Vaniver comments on The mathematics of reduced impact: help needed - Less Wrong

10 Post author: Stuart_Armstrong 16 February 2012 02:23PM

You are viewing a comment permalink. View the original post to see all comments and the full post content.

Comments (94)

You are viewing a single comment's thread.

Comment author: Vaniver 17 February 2012 03:49:52AM 2 points [-]

I said I would comment on the rest of the post here, but I'm finding that difficult to do.

The Penalty Functions section is easiest to comment on: the first two paragraphs are a reasonable suggestion (this looks a lot like my suggestion of a cost function, and so I'm predisposed to like it), but I'm stumped by the third paragraph. Are you penalizing the AI for the predictable consequences of it existing, rather than just the actions it takes?

My overall sense is that by trying to describe the universe from the top-down you're running into insurmountable challenges, because the universe is too much data. I would worry about a system that reliably makes one paperclip whose sensors only include one room first, and then use insights from that solution to attack the global solution.

I'm also not sure the reduced impact intuitions hold for any narrow AIs whose task is to somehow combat existential risk. (Imagine handing over control of some satellites and a few gravitational tethers to a disciple AI to minimize the risk of an asteroid or comet hitting the Earth.) In that case, what we want is for the future Earth-related uncertainty to have the same bumps as current uncertainty, but with different magnitudes- will our metric treat that differently from a future uncertainty which has slightly different bumps?

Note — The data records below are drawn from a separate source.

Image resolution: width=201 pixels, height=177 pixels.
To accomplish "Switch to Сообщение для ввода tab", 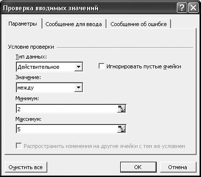I will coord(73,24).
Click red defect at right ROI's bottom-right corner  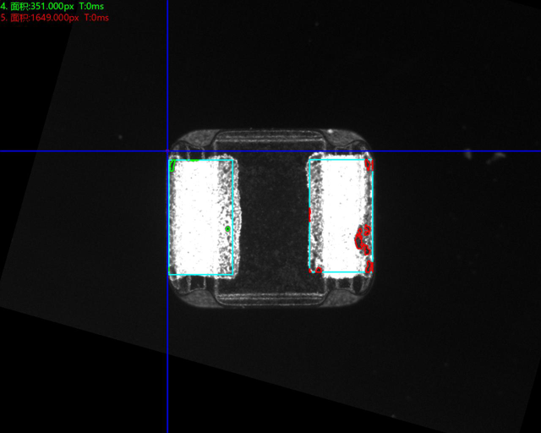click(x=369, y=266)
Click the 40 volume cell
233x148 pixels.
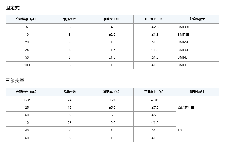pyautogui.click(x=27, y=130)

Comment author: Stuart_Armstrong 17 February 2012 09:14:30AM 1 point [-]

but I'm stumped by the third paragraph.

I'm just saying: here's a major problem with this approach, let's put it aside for now.

Are you penalizing the AI for the predictable consequences of it existing, rather than just the actions it takes?

We are penailising the master AI for the predictable consequences of the existence of the particular disciple AI it choose to make.

I'm also not sure the reduced impact intuitions hold for any narrow AIs whose task is to somehow combat existential risk.

No, it doesn't hold. We could hook it up to something like utility indifference or whatever, but the most likely is that reduced impact AI would be an interim stage on the way to friendly AI.